Lab·tutorial·6 min read

tutorial90 minutes

Lab: Experimental Design and RCTs

Design and analyze a randomized controlled trial: randomize treatment, verify balance, estimate ATEs, explore heterogeneity, and conduct power analysis.

Method: Experimental Design
Languages: Python, R, Stata
Dataset: Simulated RCT data (job training program)

Overview

In this lab you will work through the full lifecycle of a randomized controlled trial (RCT) evaluating a hypothetical job training program.
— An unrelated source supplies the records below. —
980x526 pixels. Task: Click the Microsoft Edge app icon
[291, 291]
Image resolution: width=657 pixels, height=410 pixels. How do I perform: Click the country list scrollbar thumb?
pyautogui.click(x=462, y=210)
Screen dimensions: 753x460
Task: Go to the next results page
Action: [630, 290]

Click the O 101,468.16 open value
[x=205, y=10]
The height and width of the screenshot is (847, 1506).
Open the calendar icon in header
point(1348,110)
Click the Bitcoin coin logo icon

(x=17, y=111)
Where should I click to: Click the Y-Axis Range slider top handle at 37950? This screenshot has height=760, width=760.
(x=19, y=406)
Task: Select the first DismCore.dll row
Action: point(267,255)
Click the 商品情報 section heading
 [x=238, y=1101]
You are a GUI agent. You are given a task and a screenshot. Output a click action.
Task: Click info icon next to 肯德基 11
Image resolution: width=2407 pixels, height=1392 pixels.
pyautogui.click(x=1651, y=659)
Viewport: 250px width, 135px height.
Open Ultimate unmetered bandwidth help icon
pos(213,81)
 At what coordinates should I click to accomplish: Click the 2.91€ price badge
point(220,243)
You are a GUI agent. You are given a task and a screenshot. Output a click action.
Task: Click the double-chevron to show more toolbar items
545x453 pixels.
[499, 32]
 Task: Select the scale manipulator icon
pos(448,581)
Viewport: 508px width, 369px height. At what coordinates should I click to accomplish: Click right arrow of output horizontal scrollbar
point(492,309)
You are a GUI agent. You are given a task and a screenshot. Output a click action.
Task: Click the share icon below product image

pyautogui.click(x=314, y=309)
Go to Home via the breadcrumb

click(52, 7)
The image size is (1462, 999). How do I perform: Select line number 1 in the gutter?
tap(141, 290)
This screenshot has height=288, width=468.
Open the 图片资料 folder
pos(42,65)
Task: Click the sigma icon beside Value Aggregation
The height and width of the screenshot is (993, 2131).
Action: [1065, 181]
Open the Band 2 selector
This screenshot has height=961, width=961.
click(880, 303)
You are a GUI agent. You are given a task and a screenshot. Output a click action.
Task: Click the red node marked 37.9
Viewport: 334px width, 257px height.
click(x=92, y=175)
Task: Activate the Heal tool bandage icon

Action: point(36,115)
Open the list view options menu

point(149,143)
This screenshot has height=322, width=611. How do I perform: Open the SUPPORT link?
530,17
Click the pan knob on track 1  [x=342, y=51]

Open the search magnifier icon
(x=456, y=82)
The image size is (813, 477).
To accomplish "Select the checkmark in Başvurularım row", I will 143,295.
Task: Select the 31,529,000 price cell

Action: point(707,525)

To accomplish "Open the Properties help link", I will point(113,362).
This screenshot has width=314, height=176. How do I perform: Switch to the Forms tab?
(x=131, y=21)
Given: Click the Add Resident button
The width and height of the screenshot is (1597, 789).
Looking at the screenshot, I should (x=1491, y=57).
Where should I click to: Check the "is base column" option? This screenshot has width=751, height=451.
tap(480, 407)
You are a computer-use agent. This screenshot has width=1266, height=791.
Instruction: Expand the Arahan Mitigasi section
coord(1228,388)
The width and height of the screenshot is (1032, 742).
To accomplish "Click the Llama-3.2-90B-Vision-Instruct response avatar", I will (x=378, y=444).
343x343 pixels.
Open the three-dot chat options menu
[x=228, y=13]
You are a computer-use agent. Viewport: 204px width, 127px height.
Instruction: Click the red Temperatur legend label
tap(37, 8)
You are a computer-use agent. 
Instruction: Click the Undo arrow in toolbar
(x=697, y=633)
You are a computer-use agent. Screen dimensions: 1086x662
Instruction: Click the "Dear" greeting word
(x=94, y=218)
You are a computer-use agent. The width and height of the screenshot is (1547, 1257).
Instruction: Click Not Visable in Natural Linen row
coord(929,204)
You will simulate random assignment, verify that randomization produced balanced groups, estimate the average treatment effect (ATE), test for heterogeneous effects, and conduct a power analysis.

What you will learn:

How to randomly assign treatment and verify covariate balance
How to estimate the ATE with and without regression adjustment
How to test for heterogeneous treatment effects by subgroup
How to conduct a power analysis for planning future experiments
Common pitfalls in experimental analysis

Prerequisites: Familiarity with hypothesis testing (t-tests, p-values) and basic regression (OLS).

Step 1: Simulate the Experimental Data

We simulate 1,000 participants in a job training RCT. Each participant has baseline characteristics (age, education, prior earnings) and is randomly assigned to treatment or control.

1# First-time setup: install.packages(c("estimatr", "modelsummary"))
2library(estimatr)
3library(modelsummary)
4
5set.seed(42)
6n <- 1000
7
8age <- round(rnorm(n, 35, 8))
9educ <- sample(c(10, 12, 14, 16, 18), n, replace = TRUE,
10             prob = c(0.1, 0.3, 0.25, 0.25, 0.1))
11prior_earnings <- 20000 + 1500 * educ + 200 * age + rnorm(n, sd = 5000)
12female <- rbinom(n, 1, 0.45)
13
14treat <- rbinom(n, 1, 0.5)
15
16tau_i <- 3000 + 500 * (educ < 14)
17earnings_post <- 25000 + 1200 * educ + 150 * age - 2000 * female +
18               tau_i * treat + rnorm(n, sd = 6000)
19
20df <- data.frame(age, educ, female, prior_earnings, treat, earnings_post)
21
22cat("Treatment:", sum(treat), " Control:", sum(1 - treat), "\n")
23summary(df)

Requiresestimatr modelsummary

Expected output:

Sample data (first 5 rows):

age	educ	female	prior_earnings	treat	earnings_post
39	14	0	50,312	1	56,891
31	12	1	40,105	0	39,422
42	16	0	55,780	1	61,203
28	10	1	35,620	0	30,115
36	18	0	58,410	0	52,748

Summary statistics:

Variable	Mean	Std Dev	Min	Max
age	35.0	8.0	~14	~60
educ	13.8	2.4	10	18
female	0.45	0.50	0	1
prior_earnings	47,700	7,500	~20,000	~75,000
treat	0.50	0.50	0	1
earnings_post	47,600	8,000	~15,000	~80,000

Approximately 500 participants are assigned to treatment and 500 to control.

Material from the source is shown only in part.